Dimensionality of the outcome model

is_leaf_constant

Whether leaf is constant

is_exponentiated

Whether forest predictions should be exponentiated before being returned

Returns

A new ForestContainer object.


Method load_from_json()

Create a new ForestContainer object from a json object

Usage

ForestSamples$load_from_json(json_object, json_forest_label)

Arguments

json_object

Object of class CppJson

json_forest_label

Label referring to a particular forest (i.e. "forest_0") in the overall json hierarchy

Returns

A new ForestContainer object.


Method append_from_json()

Append to a ForestContainer object from a json object

Usage

ForestSamples$append_from_json(json_object, json_forest_label)

Arguments

json_object

Object of class CppJson

json_forest_label

Label referring to a particular forest (i.e. "forest_0") in the overall json hierarchy

Returns

NULL


Method load_from_json_string()

Create a new ForestContainer object from a json object

Usage

ForestSamples$load_from_json_string(json_string, json_forest_label)

Arguments

json_string

JSON string which parses into object of class CppJson

json_forest_label

Label referring to a particular forest (i.e. "forest_0") in the overall json hierarchy

Returns

A new ForestContainer object.


Method append_from_json_string()

Append to a ForestContainer object from a json object

Usage

ForestSamples$append_from_json_string(json_string, json_forest_label)

Arguments

json_string

JSON string which parses into object of class CppJson

json_forest_label

Label referring to a particular forest (i.e. "forest_0") in the overall json hierarchy

Returns

NULL


Method predict()

Predict every tree ensemble on every sample in forest_dataset

Usage

ForestSamples$predict(forest_dataset)

Arguments

forest_dataset

ForestDataset R class

Returns

matrix of predictions with as many rows as in forest_dataset and as many columns as samples in the ForestContainer


Method predict_raw()

Predict "raw" leaf values (without being multiplied by basis) for every tree ensemble on every sample in forest_dataset

Usage

ForestSamples$predict_raw(forest_dataset)

Arguments

forest_dataset

ForestDataset R class

Returns

Array of predictions for each observation in forest_dataset and each sample in the ForestSamples class with each prediction having the dimensionality of the forests' leaf model. In the case of a constant leaf model or univariate leaf regression, this array is two-dimensional (number of observations, number of forest samples). In the case of a multivariate leaf regression, this array is three-dimension (number of observations, leaf model dimension, number of samples).

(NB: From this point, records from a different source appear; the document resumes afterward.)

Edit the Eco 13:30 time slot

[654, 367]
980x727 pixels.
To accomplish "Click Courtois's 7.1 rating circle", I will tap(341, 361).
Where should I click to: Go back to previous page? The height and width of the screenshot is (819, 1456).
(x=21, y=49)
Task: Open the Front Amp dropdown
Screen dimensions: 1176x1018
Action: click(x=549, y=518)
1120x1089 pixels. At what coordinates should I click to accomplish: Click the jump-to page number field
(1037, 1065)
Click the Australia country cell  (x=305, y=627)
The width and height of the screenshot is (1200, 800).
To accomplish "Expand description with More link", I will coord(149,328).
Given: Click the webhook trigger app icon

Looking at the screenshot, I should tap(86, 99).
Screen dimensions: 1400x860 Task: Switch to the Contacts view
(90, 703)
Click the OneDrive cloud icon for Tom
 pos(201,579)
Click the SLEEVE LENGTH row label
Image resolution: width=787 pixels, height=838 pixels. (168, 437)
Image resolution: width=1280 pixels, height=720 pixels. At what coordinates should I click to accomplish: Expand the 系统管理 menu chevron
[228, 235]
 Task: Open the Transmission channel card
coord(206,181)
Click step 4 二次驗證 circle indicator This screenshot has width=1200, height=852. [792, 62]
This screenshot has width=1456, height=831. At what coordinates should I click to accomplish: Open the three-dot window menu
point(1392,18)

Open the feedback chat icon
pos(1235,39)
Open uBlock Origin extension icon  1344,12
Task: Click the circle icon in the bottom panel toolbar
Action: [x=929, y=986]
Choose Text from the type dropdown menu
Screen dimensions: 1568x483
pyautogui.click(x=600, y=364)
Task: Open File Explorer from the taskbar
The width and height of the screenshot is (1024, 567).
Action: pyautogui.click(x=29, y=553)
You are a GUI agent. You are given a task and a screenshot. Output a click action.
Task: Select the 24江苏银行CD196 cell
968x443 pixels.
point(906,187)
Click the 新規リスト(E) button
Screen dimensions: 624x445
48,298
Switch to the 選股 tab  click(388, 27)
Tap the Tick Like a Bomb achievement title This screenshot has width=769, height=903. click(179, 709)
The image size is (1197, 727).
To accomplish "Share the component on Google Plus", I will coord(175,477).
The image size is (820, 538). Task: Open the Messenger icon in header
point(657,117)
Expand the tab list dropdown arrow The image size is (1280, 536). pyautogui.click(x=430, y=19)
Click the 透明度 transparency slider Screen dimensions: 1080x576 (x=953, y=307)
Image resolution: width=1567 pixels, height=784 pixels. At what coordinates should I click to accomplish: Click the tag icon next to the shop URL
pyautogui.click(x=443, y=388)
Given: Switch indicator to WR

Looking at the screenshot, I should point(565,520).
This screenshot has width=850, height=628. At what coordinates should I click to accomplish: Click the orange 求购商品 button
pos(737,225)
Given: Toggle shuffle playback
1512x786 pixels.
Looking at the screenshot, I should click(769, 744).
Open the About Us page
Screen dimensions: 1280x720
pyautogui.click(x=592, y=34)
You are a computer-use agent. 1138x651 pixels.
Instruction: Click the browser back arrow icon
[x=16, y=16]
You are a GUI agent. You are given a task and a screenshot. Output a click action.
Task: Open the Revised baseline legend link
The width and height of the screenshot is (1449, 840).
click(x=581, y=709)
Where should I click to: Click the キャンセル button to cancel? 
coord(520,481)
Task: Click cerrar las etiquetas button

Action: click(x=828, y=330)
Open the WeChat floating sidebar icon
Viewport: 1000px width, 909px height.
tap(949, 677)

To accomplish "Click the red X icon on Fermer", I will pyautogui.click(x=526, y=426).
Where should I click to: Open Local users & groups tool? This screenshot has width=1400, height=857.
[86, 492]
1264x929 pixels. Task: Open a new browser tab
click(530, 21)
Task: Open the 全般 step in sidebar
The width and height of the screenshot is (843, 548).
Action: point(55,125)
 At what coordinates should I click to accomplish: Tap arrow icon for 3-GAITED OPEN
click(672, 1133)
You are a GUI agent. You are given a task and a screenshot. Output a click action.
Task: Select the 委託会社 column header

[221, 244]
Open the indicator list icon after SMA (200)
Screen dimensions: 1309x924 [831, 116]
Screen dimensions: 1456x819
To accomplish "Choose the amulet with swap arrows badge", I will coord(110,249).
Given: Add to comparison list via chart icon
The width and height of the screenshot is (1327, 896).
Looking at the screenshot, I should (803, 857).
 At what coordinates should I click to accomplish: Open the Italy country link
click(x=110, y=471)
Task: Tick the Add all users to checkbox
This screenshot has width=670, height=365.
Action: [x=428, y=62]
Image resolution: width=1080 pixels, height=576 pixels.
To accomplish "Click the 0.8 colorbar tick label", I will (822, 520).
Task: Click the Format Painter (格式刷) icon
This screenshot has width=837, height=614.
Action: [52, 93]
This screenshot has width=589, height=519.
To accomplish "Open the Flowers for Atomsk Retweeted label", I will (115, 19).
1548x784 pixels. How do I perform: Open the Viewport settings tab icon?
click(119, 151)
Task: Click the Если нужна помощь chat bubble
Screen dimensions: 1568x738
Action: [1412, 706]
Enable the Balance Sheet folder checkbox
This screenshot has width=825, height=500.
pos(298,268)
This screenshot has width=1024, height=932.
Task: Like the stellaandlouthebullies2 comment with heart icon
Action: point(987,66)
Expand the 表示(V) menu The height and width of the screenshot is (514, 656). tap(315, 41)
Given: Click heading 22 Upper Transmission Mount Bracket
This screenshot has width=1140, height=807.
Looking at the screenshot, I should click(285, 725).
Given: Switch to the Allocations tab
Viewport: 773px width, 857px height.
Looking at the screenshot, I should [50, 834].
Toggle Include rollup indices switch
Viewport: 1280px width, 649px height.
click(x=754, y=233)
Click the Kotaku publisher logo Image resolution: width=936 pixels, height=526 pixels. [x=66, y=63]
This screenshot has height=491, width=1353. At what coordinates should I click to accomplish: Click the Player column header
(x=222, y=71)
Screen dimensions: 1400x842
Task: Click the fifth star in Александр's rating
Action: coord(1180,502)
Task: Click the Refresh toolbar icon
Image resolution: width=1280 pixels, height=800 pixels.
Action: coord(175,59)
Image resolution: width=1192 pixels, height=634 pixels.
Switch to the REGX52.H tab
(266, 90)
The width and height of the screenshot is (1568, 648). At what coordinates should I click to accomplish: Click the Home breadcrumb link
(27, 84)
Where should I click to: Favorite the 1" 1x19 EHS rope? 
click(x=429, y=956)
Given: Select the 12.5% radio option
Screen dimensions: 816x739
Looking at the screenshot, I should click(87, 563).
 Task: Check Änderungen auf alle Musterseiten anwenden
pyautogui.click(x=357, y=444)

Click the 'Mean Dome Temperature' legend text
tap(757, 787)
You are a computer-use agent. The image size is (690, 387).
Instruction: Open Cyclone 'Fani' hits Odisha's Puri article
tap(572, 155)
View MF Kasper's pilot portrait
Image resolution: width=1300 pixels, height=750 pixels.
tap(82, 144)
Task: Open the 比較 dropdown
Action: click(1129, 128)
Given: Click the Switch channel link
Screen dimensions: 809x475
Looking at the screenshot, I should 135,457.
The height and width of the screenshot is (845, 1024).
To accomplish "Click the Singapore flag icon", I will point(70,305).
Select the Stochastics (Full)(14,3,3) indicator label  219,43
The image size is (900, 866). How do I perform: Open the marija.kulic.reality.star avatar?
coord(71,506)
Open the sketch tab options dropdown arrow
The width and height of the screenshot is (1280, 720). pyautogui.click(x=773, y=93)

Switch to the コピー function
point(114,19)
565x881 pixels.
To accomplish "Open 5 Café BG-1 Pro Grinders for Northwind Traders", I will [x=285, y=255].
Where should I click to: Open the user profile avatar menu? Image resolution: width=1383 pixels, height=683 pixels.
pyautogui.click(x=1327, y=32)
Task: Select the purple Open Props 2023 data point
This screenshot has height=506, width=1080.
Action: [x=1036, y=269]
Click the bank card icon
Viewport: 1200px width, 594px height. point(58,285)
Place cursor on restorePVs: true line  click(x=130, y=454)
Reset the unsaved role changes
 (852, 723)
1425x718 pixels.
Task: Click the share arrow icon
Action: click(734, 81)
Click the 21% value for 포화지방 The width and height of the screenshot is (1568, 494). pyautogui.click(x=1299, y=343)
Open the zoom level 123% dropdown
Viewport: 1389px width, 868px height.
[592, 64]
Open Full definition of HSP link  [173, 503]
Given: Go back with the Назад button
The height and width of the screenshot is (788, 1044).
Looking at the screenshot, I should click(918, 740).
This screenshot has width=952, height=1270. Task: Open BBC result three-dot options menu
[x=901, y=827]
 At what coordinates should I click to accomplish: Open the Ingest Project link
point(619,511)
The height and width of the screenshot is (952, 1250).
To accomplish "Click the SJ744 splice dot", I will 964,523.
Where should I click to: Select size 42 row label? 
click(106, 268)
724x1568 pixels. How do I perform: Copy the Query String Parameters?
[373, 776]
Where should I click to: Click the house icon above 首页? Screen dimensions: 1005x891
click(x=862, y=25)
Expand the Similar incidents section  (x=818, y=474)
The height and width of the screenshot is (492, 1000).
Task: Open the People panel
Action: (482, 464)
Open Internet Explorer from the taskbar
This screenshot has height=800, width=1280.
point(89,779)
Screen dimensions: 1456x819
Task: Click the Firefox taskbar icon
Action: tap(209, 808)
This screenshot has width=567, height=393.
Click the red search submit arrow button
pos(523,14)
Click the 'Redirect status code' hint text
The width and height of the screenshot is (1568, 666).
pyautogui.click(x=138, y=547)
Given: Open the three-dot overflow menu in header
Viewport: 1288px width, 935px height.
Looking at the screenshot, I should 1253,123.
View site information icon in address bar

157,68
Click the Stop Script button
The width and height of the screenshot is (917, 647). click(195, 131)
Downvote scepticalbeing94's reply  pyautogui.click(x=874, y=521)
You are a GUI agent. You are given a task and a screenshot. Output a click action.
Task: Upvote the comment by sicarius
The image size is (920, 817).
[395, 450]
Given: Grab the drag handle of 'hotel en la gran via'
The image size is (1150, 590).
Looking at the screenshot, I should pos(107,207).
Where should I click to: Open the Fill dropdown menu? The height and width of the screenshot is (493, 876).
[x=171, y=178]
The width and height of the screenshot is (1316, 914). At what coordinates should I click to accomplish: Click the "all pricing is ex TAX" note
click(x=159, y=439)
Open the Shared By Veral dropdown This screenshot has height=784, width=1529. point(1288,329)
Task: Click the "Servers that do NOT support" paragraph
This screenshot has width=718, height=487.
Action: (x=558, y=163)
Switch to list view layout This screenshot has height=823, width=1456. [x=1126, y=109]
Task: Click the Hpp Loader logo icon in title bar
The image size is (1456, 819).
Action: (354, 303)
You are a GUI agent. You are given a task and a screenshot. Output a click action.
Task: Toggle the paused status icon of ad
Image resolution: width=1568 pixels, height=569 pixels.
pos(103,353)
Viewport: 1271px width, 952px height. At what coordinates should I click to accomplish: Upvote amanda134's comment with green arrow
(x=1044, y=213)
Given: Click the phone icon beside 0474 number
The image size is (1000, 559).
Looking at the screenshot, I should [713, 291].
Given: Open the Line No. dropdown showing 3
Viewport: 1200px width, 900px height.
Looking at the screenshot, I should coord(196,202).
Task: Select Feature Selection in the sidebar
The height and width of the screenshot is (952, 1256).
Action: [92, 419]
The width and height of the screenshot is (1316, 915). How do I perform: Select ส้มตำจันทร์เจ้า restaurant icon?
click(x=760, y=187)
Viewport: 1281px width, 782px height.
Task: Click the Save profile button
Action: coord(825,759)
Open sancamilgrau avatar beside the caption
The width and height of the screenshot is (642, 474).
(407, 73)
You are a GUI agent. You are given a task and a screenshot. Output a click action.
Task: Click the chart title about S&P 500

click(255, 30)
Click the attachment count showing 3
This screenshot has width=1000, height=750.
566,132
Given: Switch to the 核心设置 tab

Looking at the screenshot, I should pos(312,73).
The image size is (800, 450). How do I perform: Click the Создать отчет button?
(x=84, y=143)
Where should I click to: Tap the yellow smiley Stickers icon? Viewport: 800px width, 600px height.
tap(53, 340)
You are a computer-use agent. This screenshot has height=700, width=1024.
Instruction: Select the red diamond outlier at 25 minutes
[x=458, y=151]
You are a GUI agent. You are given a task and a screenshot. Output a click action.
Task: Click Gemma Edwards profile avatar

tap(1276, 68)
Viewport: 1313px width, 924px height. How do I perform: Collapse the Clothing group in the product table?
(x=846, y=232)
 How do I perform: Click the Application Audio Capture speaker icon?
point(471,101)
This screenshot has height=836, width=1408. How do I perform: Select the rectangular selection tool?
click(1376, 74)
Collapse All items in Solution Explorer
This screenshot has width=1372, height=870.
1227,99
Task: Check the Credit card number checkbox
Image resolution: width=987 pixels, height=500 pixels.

Method predict_raw_single_forest()

Predict "raw" leaf values (without being multiplied by basis) for a specific forest on every sample in forest_dataset

Usage

ForestSamples$predict_raw_single_forest(forest_dataset, forest_num)

Arguments

forest_dataset

ForestDataset R class

forest_num

Index of the forest sample within the container

Returns

matrix of predictions with as many rows as in forest_dataset and as many columns as dimensions in the leaves of trees in ForestContainer


Method predict_raw_single_tree()

Predict "raw" leaf values (without being multiplied by basis) for a specific tree in a specific forest on every observation in forest_dataset

Usage

ForestSamples$predict_raw_single_tree(forest_dataset, forest_num, tree_num)

Arguments

forest_dataset

ForestDataset R class

forest_num

Index of the forest sample within the container

tree_num

Index of the tree to be queried

Returns

matrix of predictions with as many rows as in forest_dataset and as many columns as dimensions in the leaves of trees in ForestContainer


Method set_root_leaves()

Set a constant predicted value for every tree in the ensemble. Stops program if any tree is more than a root node.

Usage

ForestSamples$set_root_leaves(forest_num, leaf_value)

Arguments

forest_num

Index of the forest sample within the container.

leaf_value

Constant leaf value(s) to be fixed for each tree in the ensemble indexed by forest_num. Can be either a single number or a vector, depending on the forest's leaf dimension.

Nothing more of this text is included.